Contoh 2: Status K/0 (Kawin Tanpa Anak)
- PTKP: Rp58.500.000
- PKP: Rp120 juta – Rp58.5 juta = Rp61.5 juta
- Pajak: ~Rp3.525 juta/tahun (hemat ~Rp375.000 vs TK/0)
Contoh 3: Status K/2 (Kawin 2 Anak)
- PTKP: Rp67.500.000
- PKP: Rp120 juta – Rp67.5 juta = Rp52.5 juta
- Pajak: 5% x Rp52.5 juta = Rp2.625 juta/tahun (hemat ~Rp1.275 juta vs TK/0)
Analisis: Tanggungan anak kurangi pajak signifikan—status K/2 hemat hingga 30% potongan dibanding lajang pada gaji sama. Di 2026, dengan TER bulanan, potongan lebih merata, tapi rekonsiliasi Desember sesuaikan PTKP akurat.
Dampak PTKP Status K/0 K/1 K/2 terhadap Take Home Pay
Analisis: PTKP lebih tinggi → PKP lebih rendah → pajak lebih kecil → take home pay lebih besar. Untuk gaji Rp10 juta/bulan:
- TK/0: Pajak ~Rp300-400 ribu/bulan.
- K/2: ~Rp150-250 ribu/bulan.
Ini dorong karyawan update status PTKP (formulir 1721-A1) di HR. Di 2026, insentif DTP sektor tertentu (gaji ≤Rp10 juta) tambah netto jika eligible.

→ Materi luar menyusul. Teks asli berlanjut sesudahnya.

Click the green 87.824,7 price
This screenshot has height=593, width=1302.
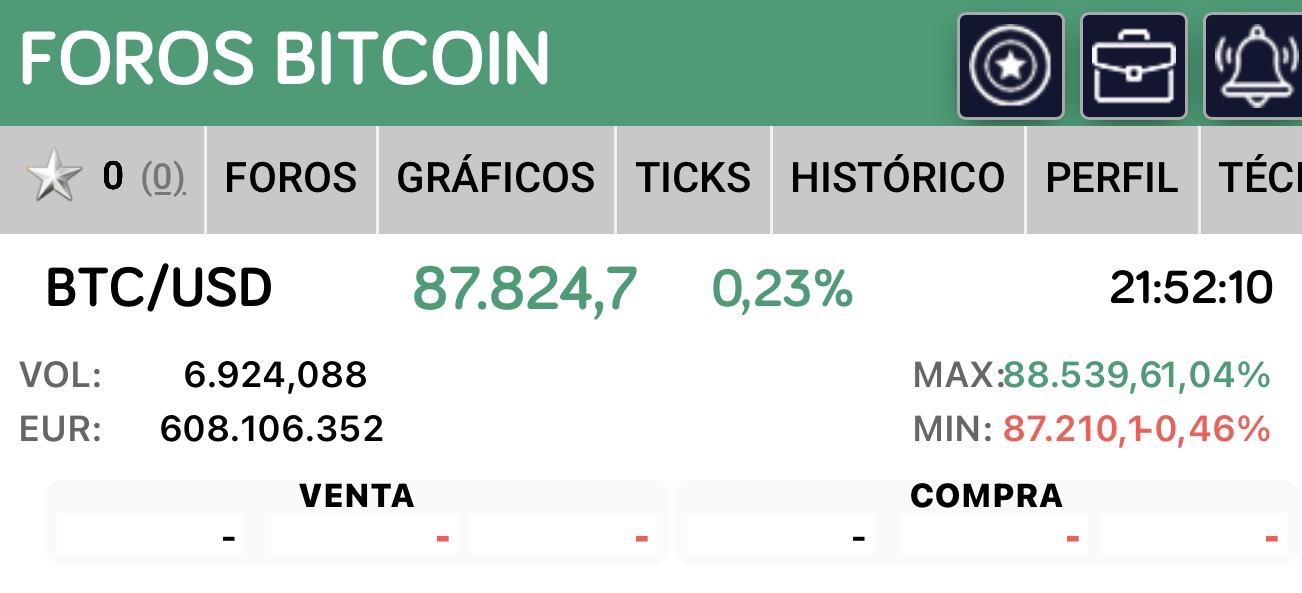point(524,288)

Analisis Edukatif: PTKP lindungi penghasilan dasar dari pajak, tapi nilai tetap sejak 2016 kurang adaptif inflasi. Banyak serikat buruh usul naik PTKP jadi Rp100 juta untuk lajang.
Tips Optimalisasi PTKP 2026
- Update status tahunan (kawin, anak lahir).

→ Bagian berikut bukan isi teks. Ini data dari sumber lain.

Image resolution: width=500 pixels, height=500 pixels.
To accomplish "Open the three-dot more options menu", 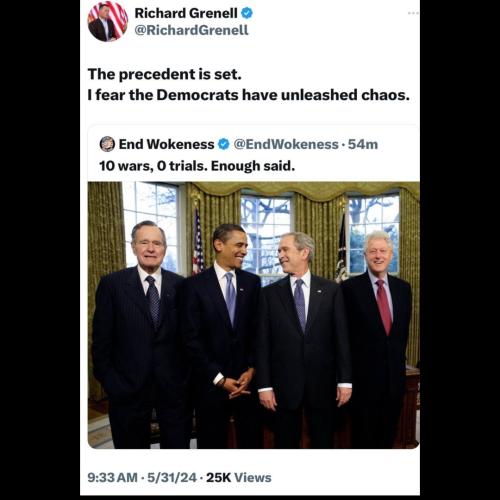I will pyautogui.click(x=413, y=13).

- Klaim tanggungan valid (akta kelahiran, surat tanggungan).
- Gabung penghasilan suami-istri jika menguntungkan.
- Gunakan kalkulator DJP Online untuk simulasi.
FAQ (Frequently Asked Questions)
1. Berapa PTKP lajang TK/0 2026?
Rp54.000.000/tahun.
2. PTKP K/2 berapa 2026?
Rp67.500.000 (kawin + 2 tanggungan).
3. Apakah PTKP naik di 2026?
Belum ada pengumuman resmi per Januari 2026; masih nilai 2016.

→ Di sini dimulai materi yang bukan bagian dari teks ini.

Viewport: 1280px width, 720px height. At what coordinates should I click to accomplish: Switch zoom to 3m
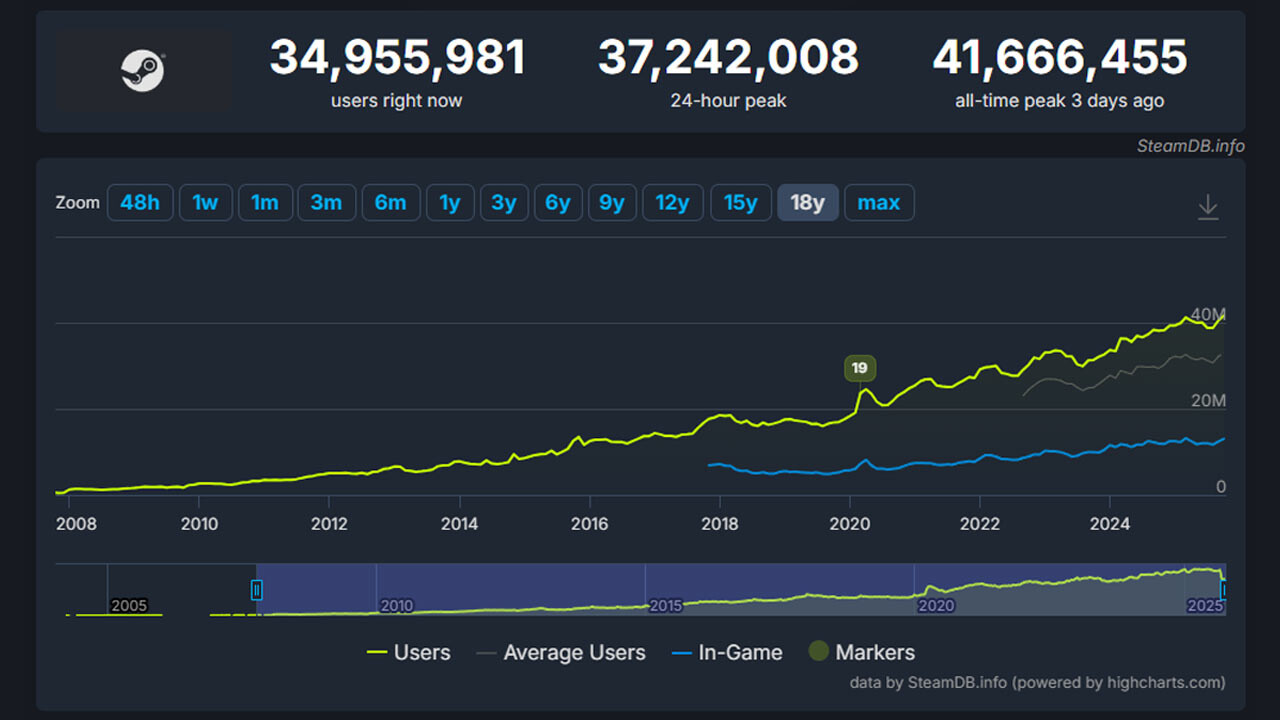(326, 203)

4. Tanggungan PTKP siapa saja?
Anak kandung/angkat, orang tua/mertua yang ditanggung penuh (maks 3).
5. Bagaimana hitung PTKP jika istri bekerja?
Pisah atau gabung—pilih menguntungkan.
6. Apakah PTKP berlaku untuk freelance?
Ya, tapi hitung sendiri di SPT tahunan.
7. Sumber daftar PTKP resmi?
pajak.go.id atau PMK 101/2016.
Kesimpulan
Daftar PTKP 2026 status K/0 K/1 K/2 tetap jadi fondasi perhitungan PPh 21, dengan nilai Rp54 juta untuk diri sendiri + Rp4.5 juta per tambahan kawin/tanggungan. Status K/2 (Rp67.5 juta) beri keuntungan pajak terbesar dibanding TK/0, hemat hingga jutaan per tahun.
Pahami besaran PTKP tanggungan keluarga 2026 untuk optimalisasi take home pay dan compliance pajak. Di 2026, meski nilai stabil, metode TER dan insentif baru beri kemudahan. Update status PTKP rutin dan gunakan tools DJP untuk simulasi akurat. Literasi PTKP seperti ini empower keuangan pribadi—pastikan hak pajak Anda terpenuhi!
(Total kata: sekitar 1.450 kata. Informasi berdasarkan regulasi DJP per Januari 2026 untuk tujuan edukatif. Verifikasi di pajak.go.id untuk update terkini.)